KRC: I start putting it up within two to three days after our annual Halloween party. However, I do start making some of the bases as early as July. Unfortunately, I don’t have a dedicated studio space and, being in Florida, the garage and back deck are just too hot most of the year, so I have to take over the kitchen counters and table.
Jerry is talking about trying to make me a studio space as an add-on to the house in the coming year because he’s tired of losing his kitchen table.
Time and space and logistics will vary from year to year because it never looks exactly the same There are 17 two-foot-by-four-foot tables holding the Styrofoam bases. Between the bases and the tables, I place two by twos and two by fours so there is a crawlspace for the cords.
There are 116 buildings this year, 147 if you count all the kiosks, carnival rides and the spaceship. There are also about 15 to 20 other pieces that aren’t up because there was no more room.
SK: Given that you both work fulltime, why on earth do you do this?

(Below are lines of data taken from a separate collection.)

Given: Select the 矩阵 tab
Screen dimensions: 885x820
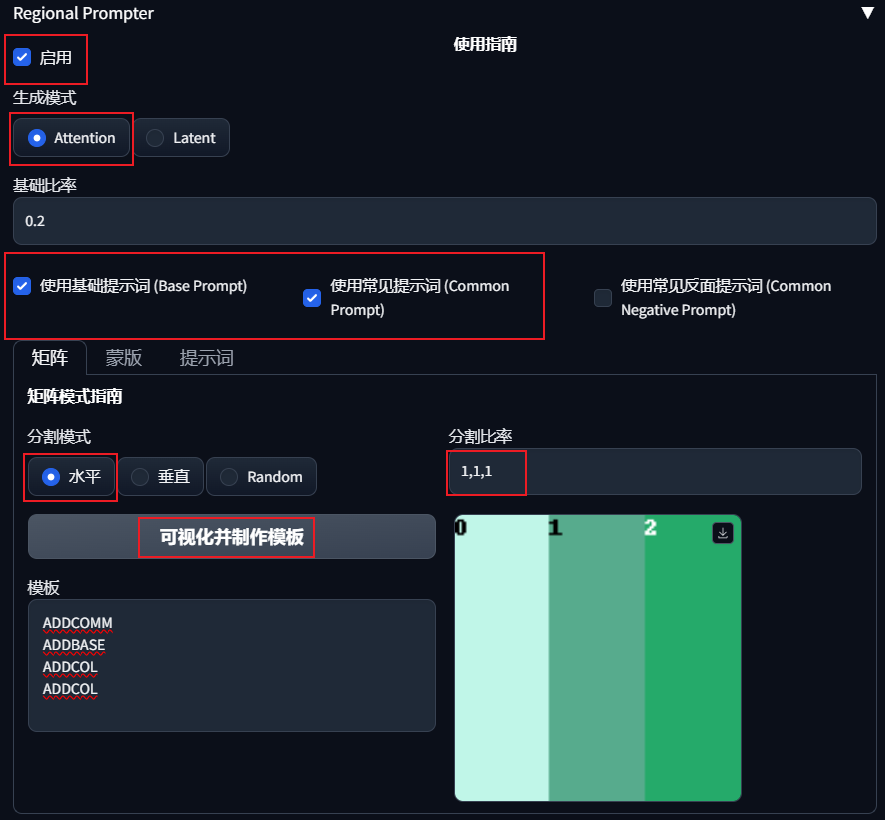Looking at the screenshot, I should coord(50,357).
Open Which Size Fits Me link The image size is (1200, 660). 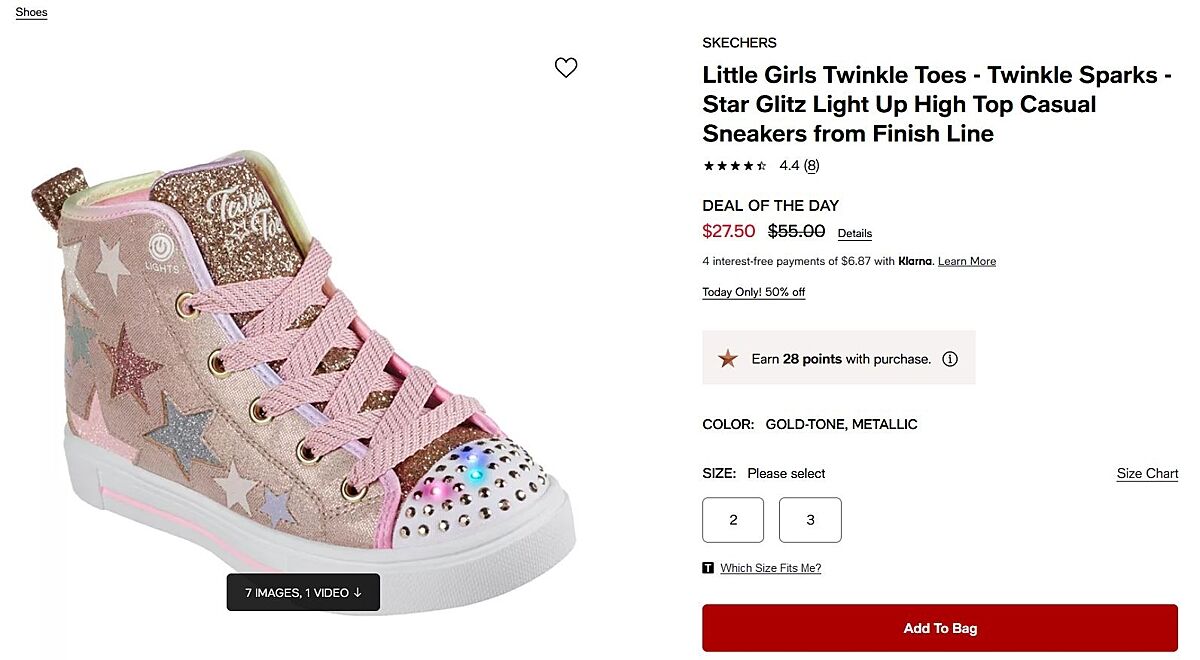tap(770, 568)
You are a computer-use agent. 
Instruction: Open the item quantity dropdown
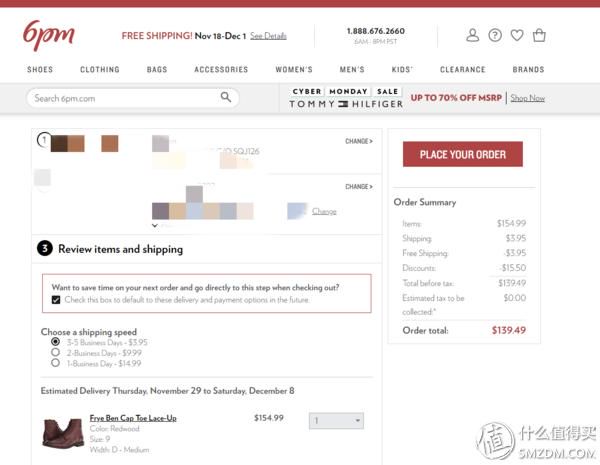[336, 421]
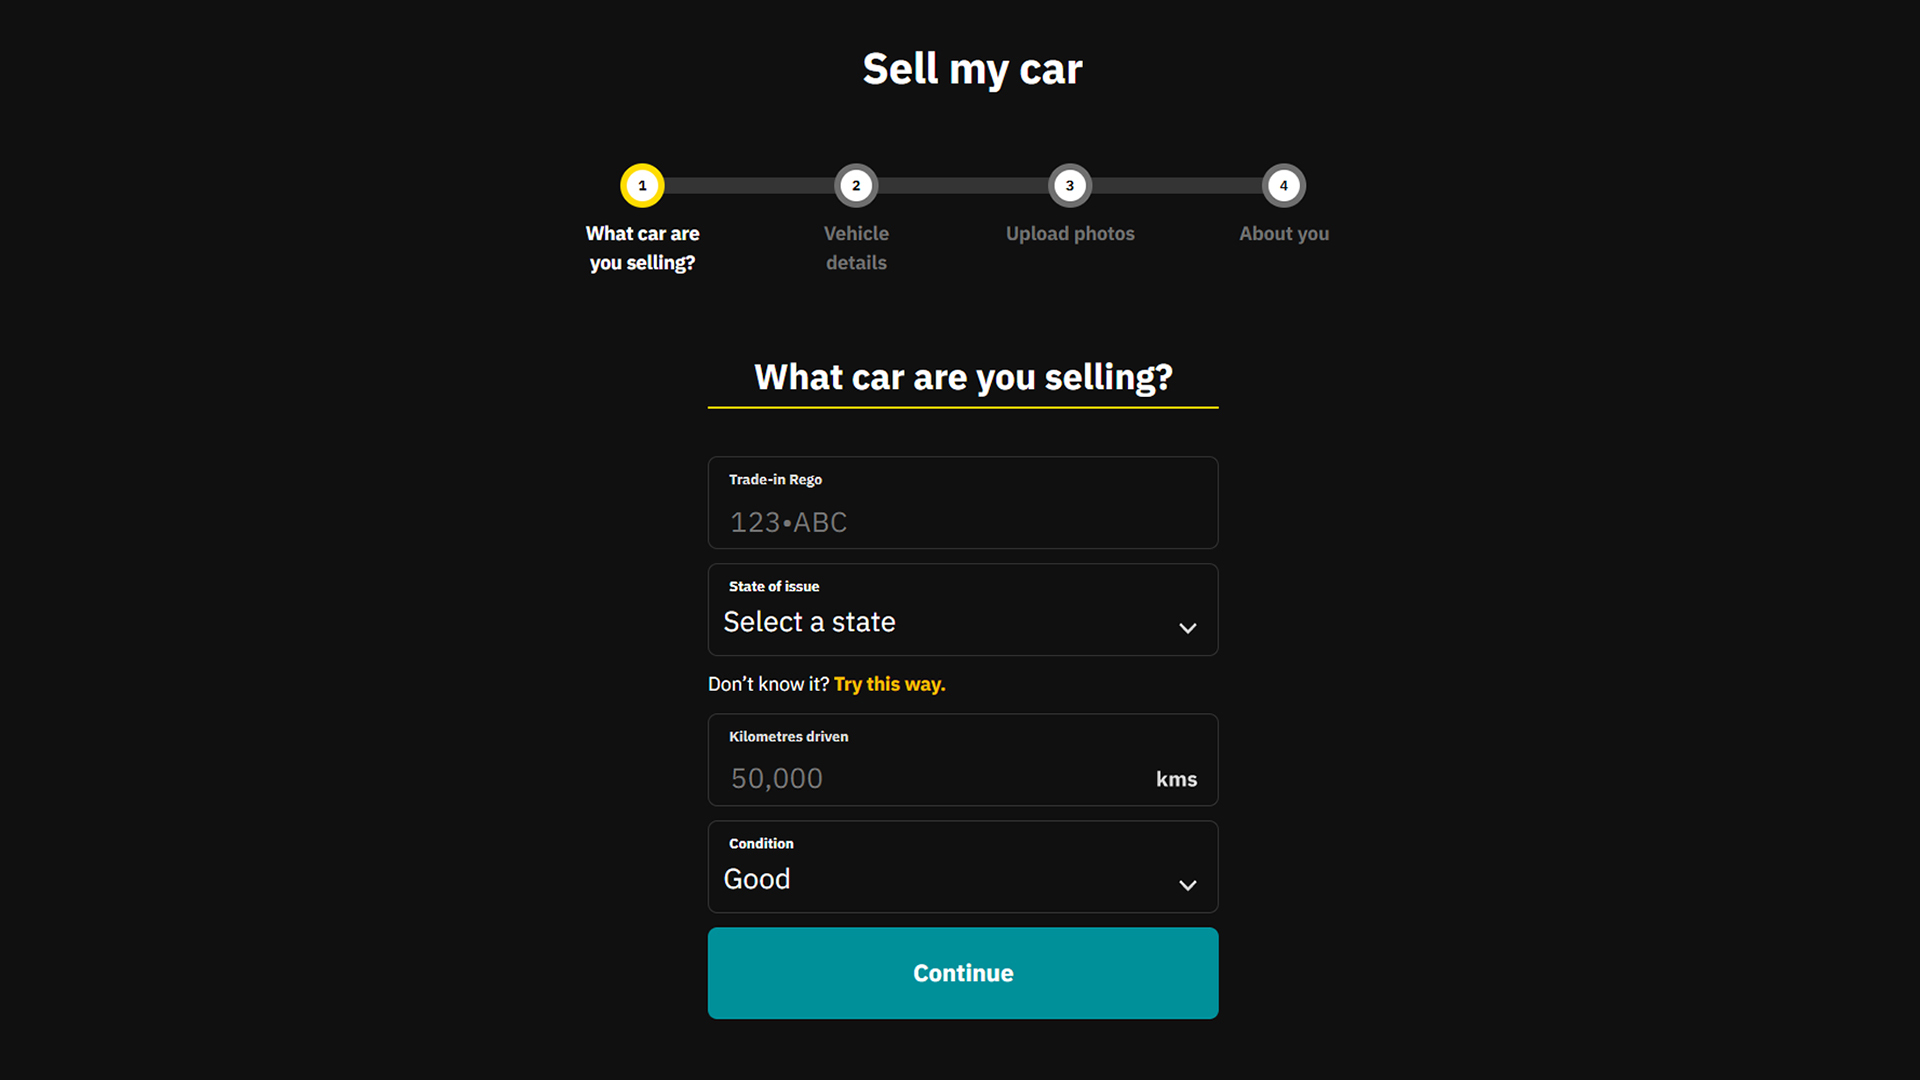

KRC: Because we love it. Jerry may whine about the loss of his kitchen table, but he really loves it, too. And I don’t think I’m misspeaking to say that a lot of people would be disappointed if we didn’t do it. I know the grandchildren certainly would be. The two oldest ones, Aiden and Alex, were a big help this year. And I do it for creative outlet. I do it because other people are so amazed and enchanted by it and it makes them happy to see it. And I do it, frankly, because it’s a break from the real world. In our town of Winterspell, we all get along. We don’t have any homeless veterans; we don’t have abused children or animals; we don’t have lonely senior citizens.

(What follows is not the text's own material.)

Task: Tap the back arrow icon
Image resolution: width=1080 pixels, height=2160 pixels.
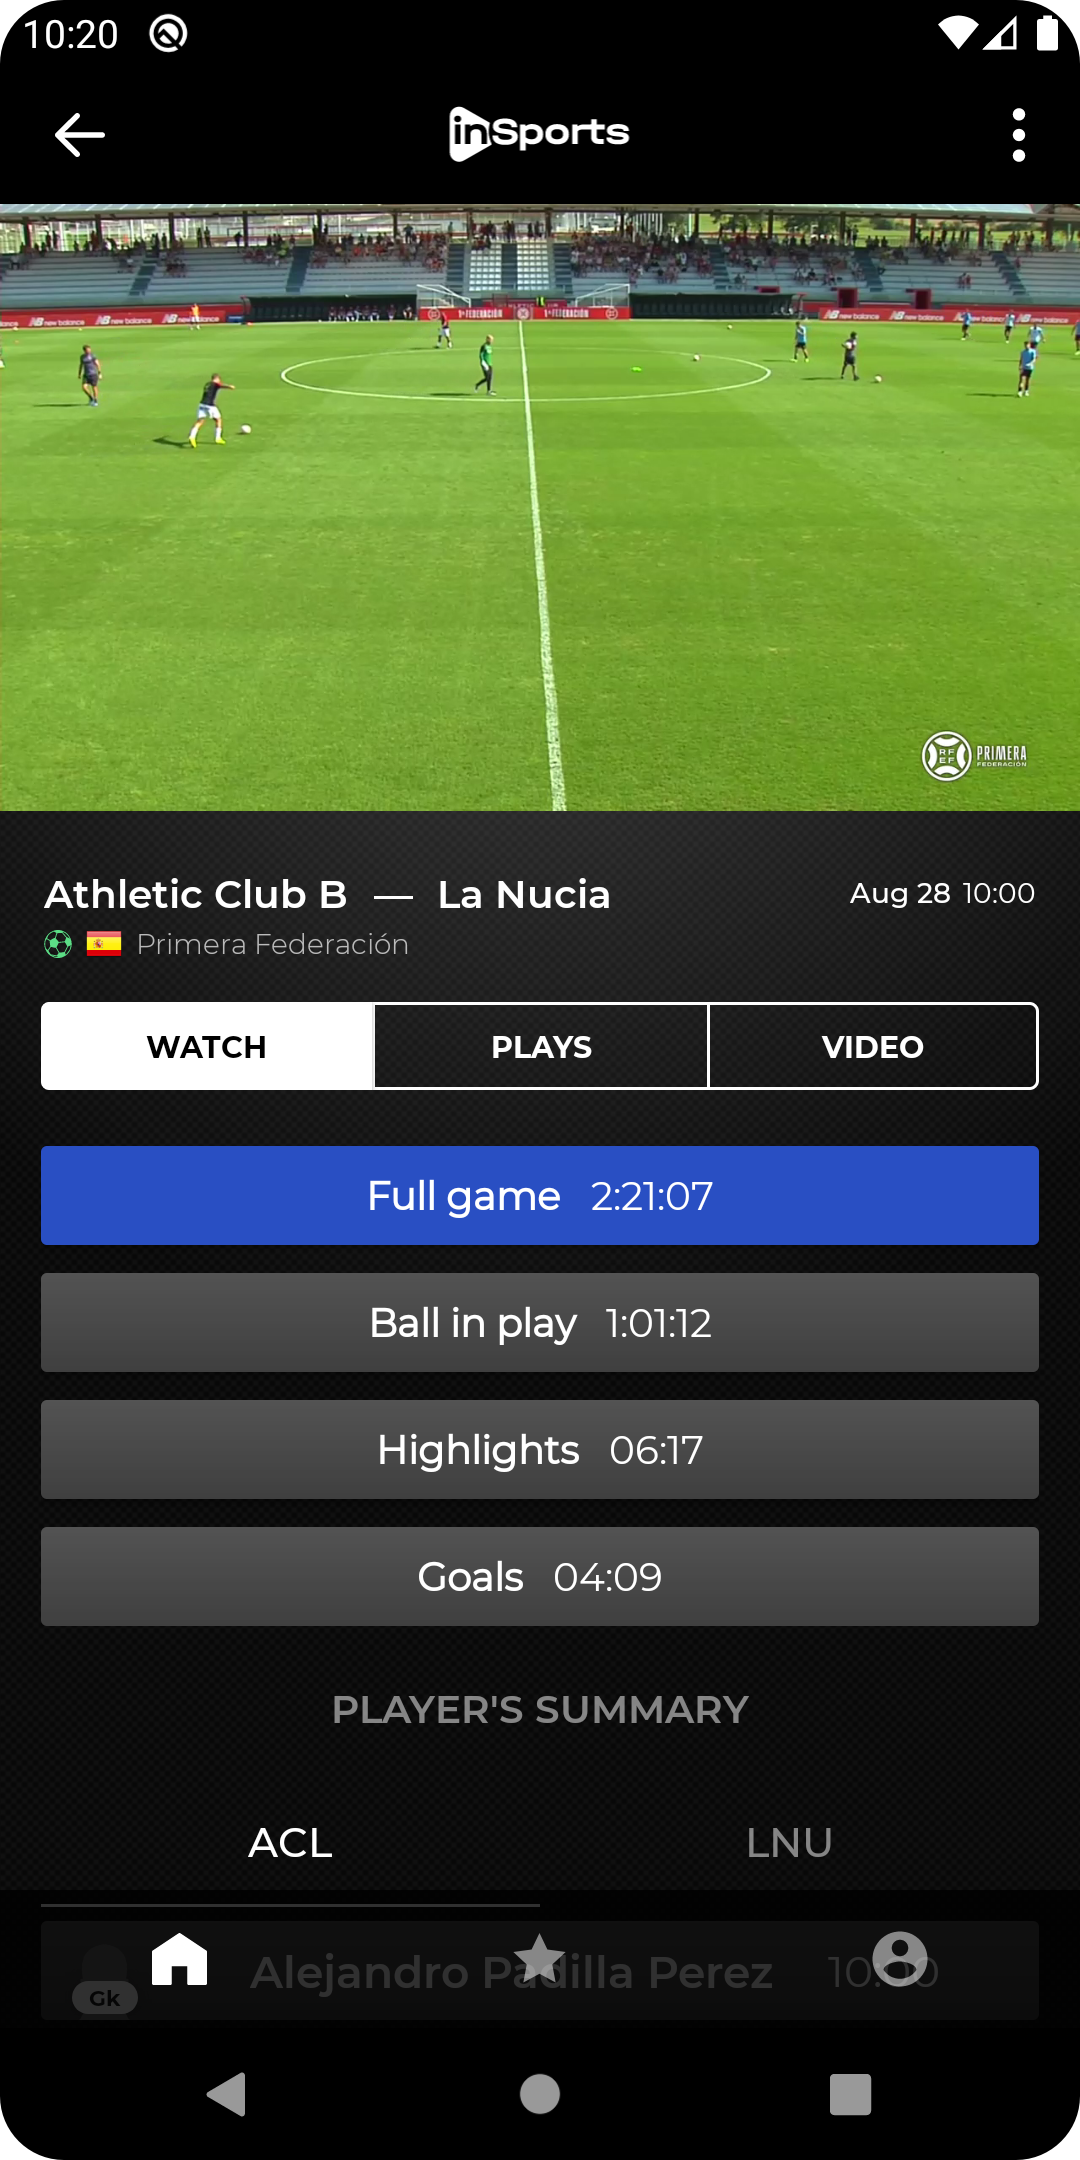Action: pos(80,135)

SK: Where do most of the pieces come from?
KRC: Most come off eBay sales and that really is a good source, but you have to always read the descriptions and check the shipping, and even if it’s a rare piece, it’s not the only one that’s going to come up for sale. You don’t necessarily want to jump on an item the first time you see it, even if it’s one you’ve been wanting.
With that said, it matters why you’re collecting the piece. If you just want to keep it pristine in the box and never put it up, then you probably care about the overall condition more than I do. My Department 56 Woolworth’s, for example, is typically a very expensive piece because of rarity. I got it used, and a couple of the decorations at the roofline were broken off when I got it, which I already knew from the description.

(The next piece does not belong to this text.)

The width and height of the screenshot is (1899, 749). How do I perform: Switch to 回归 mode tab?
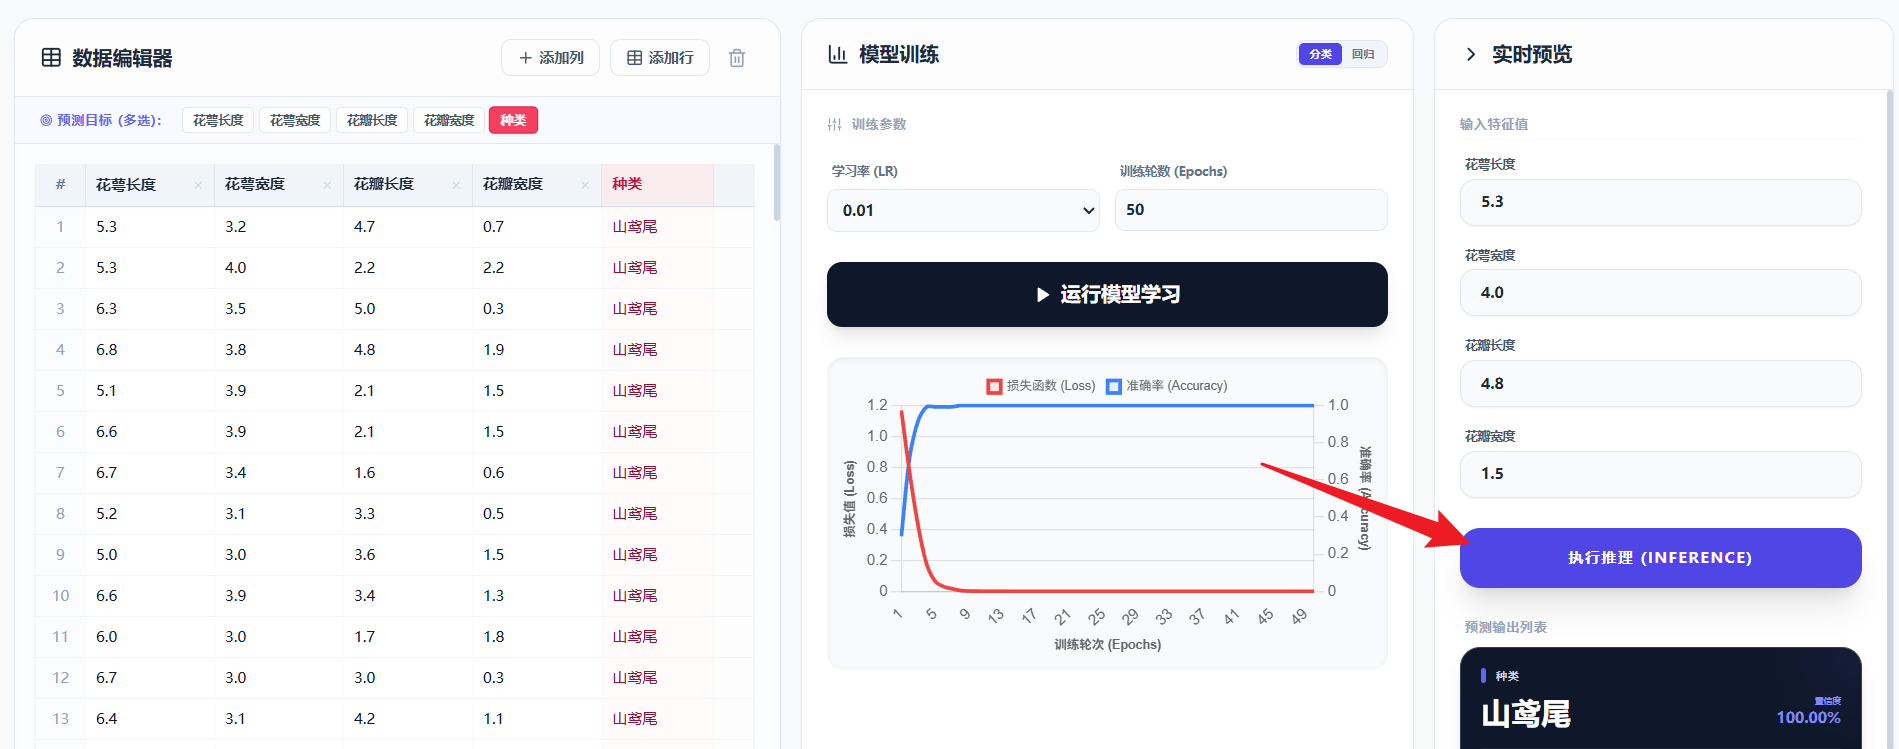pyautogui.click(x=1363, y=54)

But it’s still cute, and my opinion is that older buildings in a downtown area are going to have some wear and tear, so I didn’t care about that.
SK: When does it all come down, where do you store it all, and how do you feel when it’s all packed away?
KRC: It comes down around the end of January. It has to so the house can get rearranged and cleaned up for our Oscar party. But I’m usually ready to see it go by then, although once it’s completely down, I miss it a little.
Jerry says the same thing.
If it came in its own box, it goes back in the box. if it came in a plastic clam shell, it gets wrapped in tissue paper and put into a box. The boxes go into nearly every nook and cranny of two closets. The bases and boxes of trees go into the garage.
The thing is, you know those people who make such a to-do over their outside Christmas lights and start planning their displays in January? I used to make good-natured fun of them, but I don’t anymore because in my own way, I am one of them.
I’m looking at this year’s village right now and seeing all the things I want to do differently and better next year.